Difference between has_one and belongs_to in Rails? [duplicate]

Solution 1:

No, they are not interchangable, and there are some real differences.

belongs_to means that the foreign key is in the table for this class. So belongs_to can ONLY go in the class that holds the foreign key.

has_one means that there is a foreign key in another table that references this class. So has_one can ONLY go in a class that is referenced by a column in another table.

So this is wrong:

class Person < ActiveRecord::Base
  has_one :cell # the cell table has a person_id
end

class Cell < ActiveRecord::Base
  has_one :person # the person table has a cell_id
end

And this is also wrong:

class Person < ActiveRecord::Base
  belongs_to :cell # the person table has a cell_id
end

class Cell < ActiveRecord::Base
  belongs_to :person # the cell table has a person_id
end

The correct way is (if Cell contains person_id field):

class Person < ActiveRecord::Base
  has_one :cell # the person table does not have 'joining' info
end

class Cell < ActiveRecord::Base
  belongs_to :person # the cell table has a person_id
end

For a two-way association, you need one of each, and they have to go in the right class. Even for a one-way association, it matters which one you use.

Solution 2:

If you add "belongs_to" then you got a bidirectional association. That means you can get a person from the cell and a cell from the person.

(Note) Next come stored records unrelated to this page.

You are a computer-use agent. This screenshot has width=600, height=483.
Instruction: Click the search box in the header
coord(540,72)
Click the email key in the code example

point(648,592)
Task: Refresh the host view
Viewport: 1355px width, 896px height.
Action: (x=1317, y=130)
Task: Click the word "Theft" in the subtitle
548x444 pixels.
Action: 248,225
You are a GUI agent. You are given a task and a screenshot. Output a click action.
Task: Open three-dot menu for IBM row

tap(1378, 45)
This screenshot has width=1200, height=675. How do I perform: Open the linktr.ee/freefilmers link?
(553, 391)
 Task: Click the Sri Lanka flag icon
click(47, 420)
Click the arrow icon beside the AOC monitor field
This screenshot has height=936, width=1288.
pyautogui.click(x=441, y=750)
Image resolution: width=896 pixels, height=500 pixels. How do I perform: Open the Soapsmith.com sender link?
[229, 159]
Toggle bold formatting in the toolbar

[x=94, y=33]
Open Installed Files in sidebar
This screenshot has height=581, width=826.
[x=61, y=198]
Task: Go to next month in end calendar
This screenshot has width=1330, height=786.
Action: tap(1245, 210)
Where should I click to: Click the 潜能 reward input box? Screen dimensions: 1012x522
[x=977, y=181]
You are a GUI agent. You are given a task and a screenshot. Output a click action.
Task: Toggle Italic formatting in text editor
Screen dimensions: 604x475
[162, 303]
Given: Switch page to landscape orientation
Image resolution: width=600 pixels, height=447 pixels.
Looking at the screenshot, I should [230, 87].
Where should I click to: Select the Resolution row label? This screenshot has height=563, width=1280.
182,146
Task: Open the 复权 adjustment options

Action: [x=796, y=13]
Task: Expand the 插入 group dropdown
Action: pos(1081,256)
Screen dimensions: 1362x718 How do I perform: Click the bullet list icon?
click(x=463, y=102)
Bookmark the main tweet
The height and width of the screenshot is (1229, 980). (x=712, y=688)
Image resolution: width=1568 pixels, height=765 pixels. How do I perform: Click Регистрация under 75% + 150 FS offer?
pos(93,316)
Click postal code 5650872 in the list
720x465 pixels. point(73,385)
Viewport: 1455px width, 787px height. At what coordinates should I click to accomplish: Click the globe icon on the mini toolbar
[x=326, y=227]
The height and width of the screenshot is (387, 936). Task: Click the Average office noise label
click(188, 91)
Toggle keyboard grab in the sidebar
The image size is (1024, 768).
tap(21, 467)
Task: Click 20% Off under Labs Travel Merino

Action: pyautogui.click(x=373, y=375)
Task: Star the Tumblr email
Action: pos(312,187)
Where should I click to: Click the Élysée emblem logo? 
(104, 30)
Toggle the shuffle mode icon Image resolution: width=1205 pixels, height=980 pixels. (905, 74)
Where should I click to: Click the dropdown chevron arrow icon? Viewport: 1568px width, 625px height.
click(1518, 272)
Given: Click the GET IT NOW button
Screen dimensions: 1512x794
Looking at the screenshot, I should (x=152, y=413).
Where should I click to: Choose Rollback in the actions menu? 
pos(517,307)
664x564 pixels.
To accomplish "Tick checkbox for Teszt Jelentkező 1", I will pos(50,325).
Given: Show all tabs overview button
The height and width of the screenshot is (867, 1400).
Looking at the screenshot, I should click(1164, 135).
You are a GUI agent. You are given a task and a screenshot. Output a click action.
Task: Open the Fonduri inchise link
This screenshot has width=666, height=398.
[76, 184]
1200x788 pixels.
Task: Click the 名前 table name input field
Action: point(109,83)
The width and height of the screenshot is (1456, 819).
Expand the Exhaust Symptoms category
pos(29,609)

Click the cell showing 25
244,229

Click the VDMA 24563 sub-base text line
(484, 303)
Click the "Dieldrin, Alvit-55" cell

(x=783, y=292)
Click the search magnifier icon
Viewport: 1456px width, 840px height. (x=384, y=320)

There's no real difference, both approaches (with and without "belongs_to") use the same database schema (a person_id field in the cells database table).

To summarize: Do not add "belongs_to" unless you need bidirectional associations between models.

Solution 3:

Using both allows you to get info from both Person and Cell models.

@cell.person.whatever_info and @person.cell.whatever_info.